After you have your education foundation, the best way to get inspired about what your next step should be is to listen the words of other adult children of alcoholics. There is nothing more inspiring the words of other people who experienced similar things. Adult children of alcoholics have variations of the same story. We all feel similar pain and develop similar traits. We all have opportunity to heal and create the lives we want.
Attend an Al-Anon or Adult Children of Alcoholics Meeting
If you’d rather poke out your eyes than tell a bunch of strangers about your parent’s drinking and the effects of it, I hear you. I was the same way. That’s why I avoided support groups. Turns out, you don’t have to speak at support groups. You can just listen.
Al-Anon is a support group for family and friends of alcoholics. Attending my first Al-Anon meeting was one of the most terrifying things I’ve ever done, but it changed my life and may have even saved it. Hands down, there has been nothing more inspiring or eye opening for me than the brave words of people who’ve shared the similar experiences and feelings as me. You’ll find that while Al-Anon isn’t just for adult children of alcoholics, many ACoAs attend the meetings. Like anything else, different meetings have different themes and vibes. Try a few different ones. Al-Anon has in person and virtual meetings. Visit Al-Anon.org.

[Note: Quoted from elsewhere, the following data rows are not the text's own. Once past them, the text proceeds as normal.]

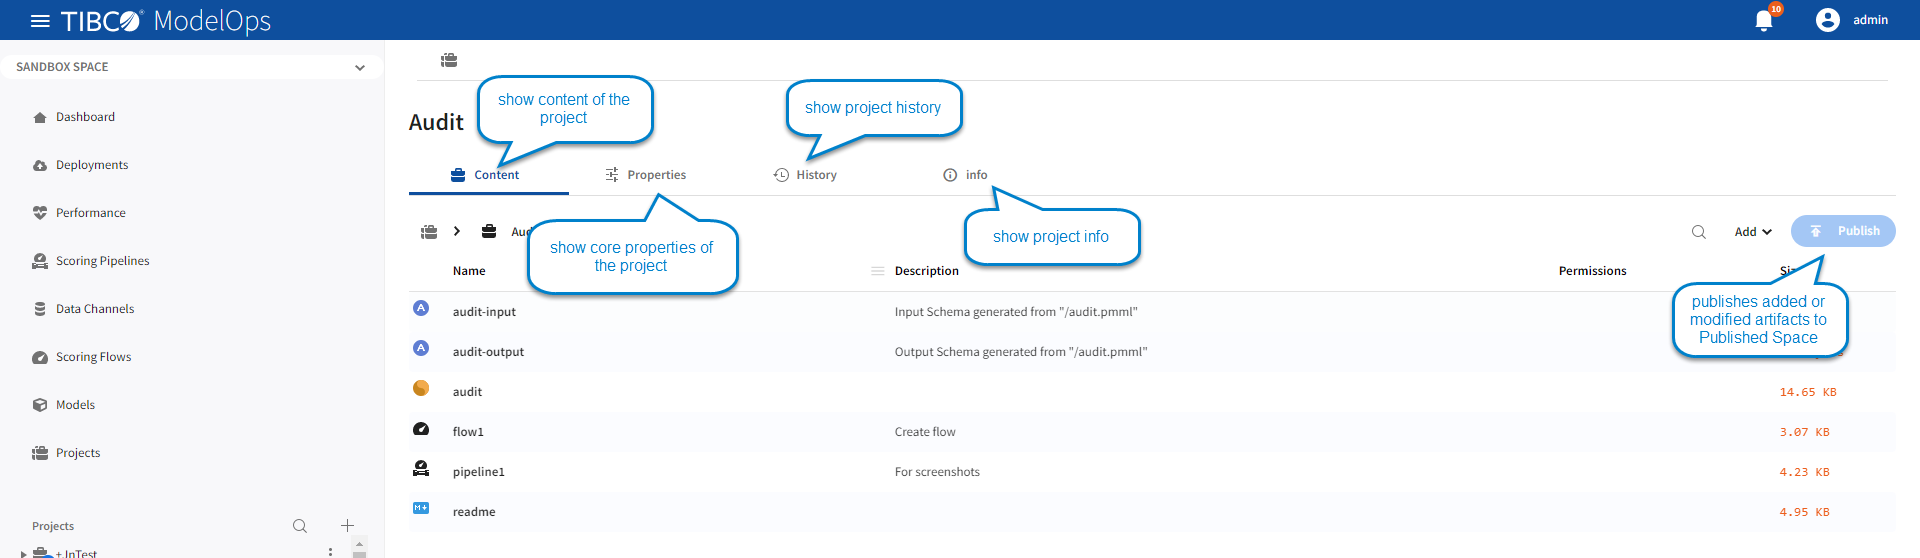Open the Add dropdown menu
The image size is (1920, 558).
[1752, 232]
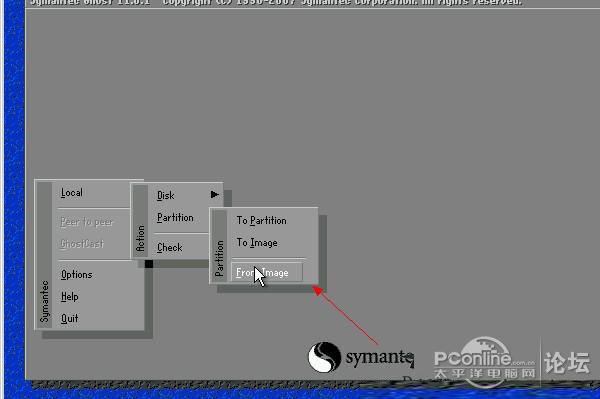Select From Image in the Partition submenu
The height and width of the screenshot is (399, 600).
click(267, 272)
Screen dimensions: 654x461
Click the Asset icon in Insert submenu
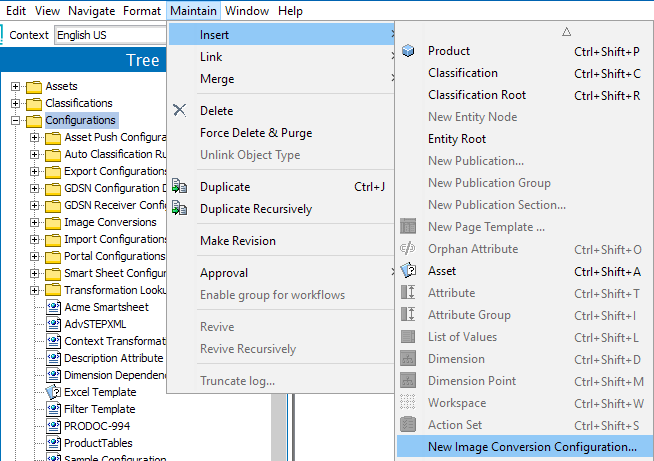408,271

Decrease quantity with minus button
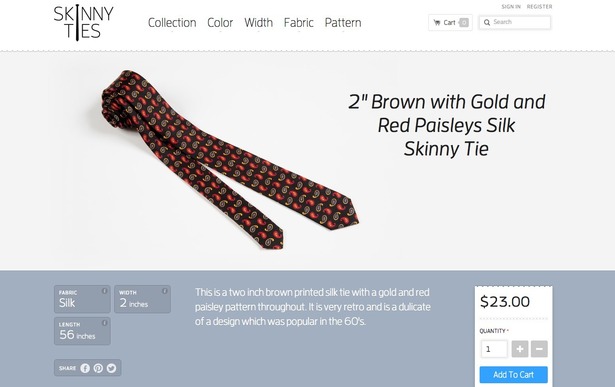click(x=539, y=349)
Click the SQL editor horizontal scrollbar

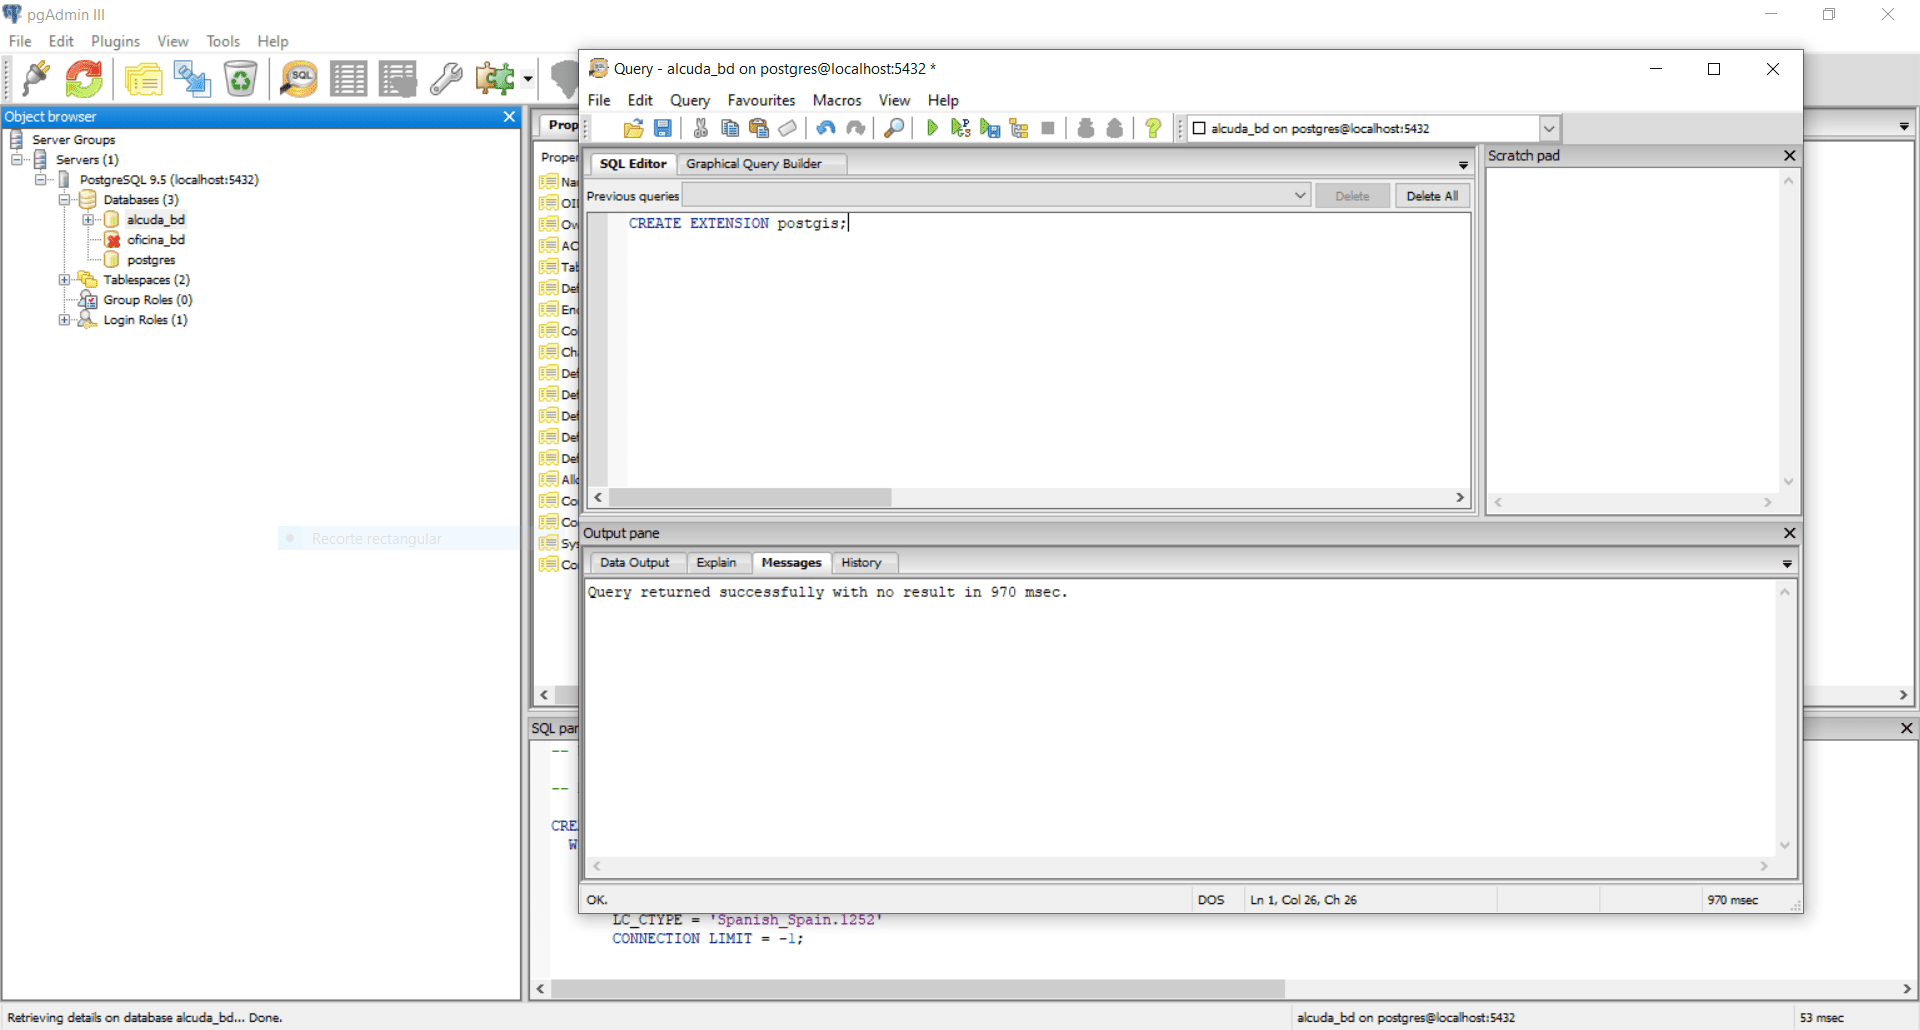point(750,497)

Adult Children of Alcoholics (ACA) World Service Organization is specifically for us ACoAs. Like Al-Anon, but specifically for ACoAs. There are virtual, telephone and in-person meetings. Visit AdultChildren.org. Check out the Tuesday Toolbox ACA podcast, which broadcasts an ACA meeting from Brooklyn, New York every week.

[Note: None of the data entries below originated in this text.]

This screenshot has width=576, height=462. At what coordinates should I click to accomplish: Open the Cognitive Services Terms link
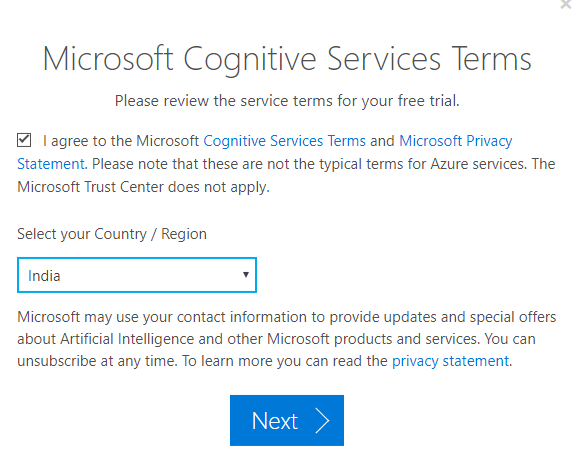(x=284, y=141)
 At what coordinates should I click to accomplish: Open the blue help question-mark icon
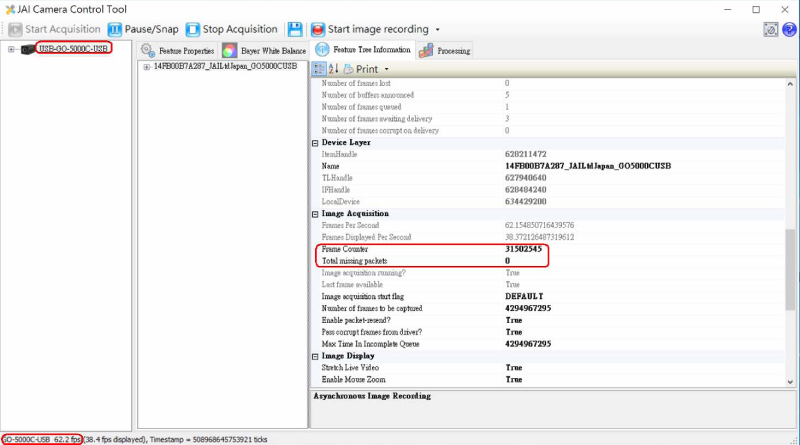[x=788, y=29]
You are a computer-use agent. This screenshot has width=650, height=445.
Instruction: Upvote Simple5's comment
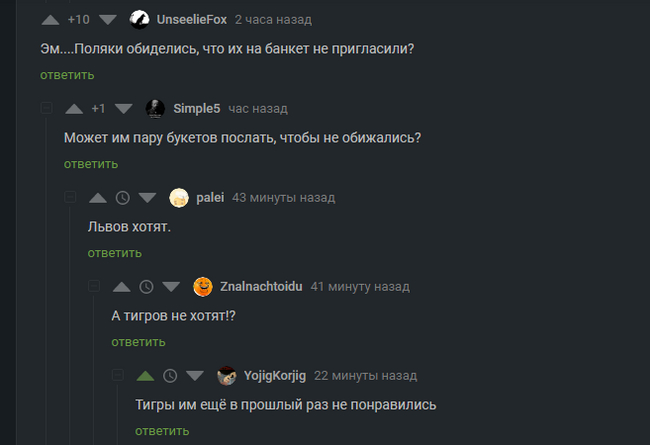(x=73, y=108)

At first, the stories may not seem very impactful but days later, you’ll think about your own life and something someone said will pop into your head and it will be the next step you need.
See a counselor who specializes in ACoA Syndrome
You may have to see a few, or even six, before you find one you like. Look for one who specializes in ACoA and dysfunctional families. After a few tries, I found a therapist who’s an alcoholic in recovery and he is also an ACoA. He understood me, and he understood my family without even knowing them. He gave me helpful tactics that really helped me.
That’s it. That’s the beginner’s guide to healing for adult children of alcoholics. Now you have the tools to get started on your journey and create the life you want.
Remember, your only job in life is to take good care of you.
Wishing you serenity.
Note that I am not a therapist or behavioral health professional. I do not give advice. I’m sharing my personal stories as an adult child of an alcoholic in recovery in hopes that it is helpful for other people. Always consult with a behavioral health professional when you need help.